*Work required*.
Copy the lines from the one containing "The image size is (1702, 1034)." through the end of the records, substituting "drop shadow" for "box shadow" and leaving everything else as it is.

*Records to use*.
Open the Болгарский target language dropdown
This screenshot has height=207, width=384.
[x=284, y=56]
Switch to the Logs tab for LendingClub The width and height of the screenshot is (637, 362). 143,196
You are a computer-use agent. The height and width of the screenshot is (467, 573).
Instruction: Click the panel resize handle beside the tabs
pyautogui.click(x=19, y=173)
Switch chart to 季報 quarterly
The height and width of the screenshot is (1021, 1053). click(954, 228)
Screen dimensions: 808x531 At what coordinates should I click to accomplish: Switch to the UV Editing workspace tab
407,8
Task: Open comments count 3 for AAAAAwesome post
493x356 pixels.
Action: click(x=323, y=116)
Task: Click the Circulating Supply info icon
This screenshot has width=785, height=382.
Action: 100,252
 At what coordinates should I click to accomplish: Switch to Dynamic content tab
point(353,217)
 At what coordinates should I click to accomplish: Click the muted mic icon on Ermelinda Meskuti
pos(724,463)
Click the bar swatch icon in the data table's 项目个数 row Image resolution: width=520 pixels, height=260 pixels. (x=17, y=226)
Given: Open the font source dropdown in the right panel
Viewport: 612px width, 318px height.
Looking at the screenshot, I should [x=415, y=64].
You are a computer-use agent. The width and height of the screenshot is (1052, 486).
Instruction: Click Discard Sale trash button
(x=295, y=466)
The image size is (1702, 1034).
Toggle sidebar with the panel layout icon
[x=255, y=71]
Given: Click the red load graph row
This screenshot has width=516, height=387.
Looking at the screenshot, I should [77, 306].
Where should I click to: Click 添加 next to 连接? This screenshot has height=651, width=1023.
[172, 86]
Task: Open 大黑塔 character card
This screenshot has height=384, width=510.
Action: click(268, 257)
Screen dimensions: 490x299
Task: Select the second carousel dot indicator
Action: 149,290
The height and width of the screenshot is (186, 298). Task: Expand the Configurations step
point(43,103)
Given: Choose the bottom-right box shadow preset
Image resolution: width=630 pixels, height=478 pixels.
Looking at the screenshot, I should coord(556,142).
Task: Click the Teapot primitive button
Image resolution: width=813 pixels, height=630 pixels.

*Exercise output*.
The image size is (1702, 1034).
Toggle sidebar with the panel layout icon
[x=255, y=71]
Given: Click the red load graph row
This screenshot has width=516, height=387.
Looking at the screenshot, I should [77, 306].
Where should I click to: Click 添加 next to 连接? This screenshot has height=651, width=1023.
[172, 86]
Task: Open 大黑塔 character card
This screenshot has height=384, width=510.
Action: click(268, 257)
Screen dimensions: 490x299
Task: Select the second carousel dot indicator
Action: 149,290
The height and width of the screenshot is (186, 298). Task: Expand the Configurations step
point(43,103)
Given: Choose the bottom-right drop shadow preset
Image resolution: width=630 pixels, height=478 pixels.
Looking at the screenshot, I should coord(556,142).
Task: Click the Teapot primitive button
Image resolution: width=813 pixels, height=630 pixels.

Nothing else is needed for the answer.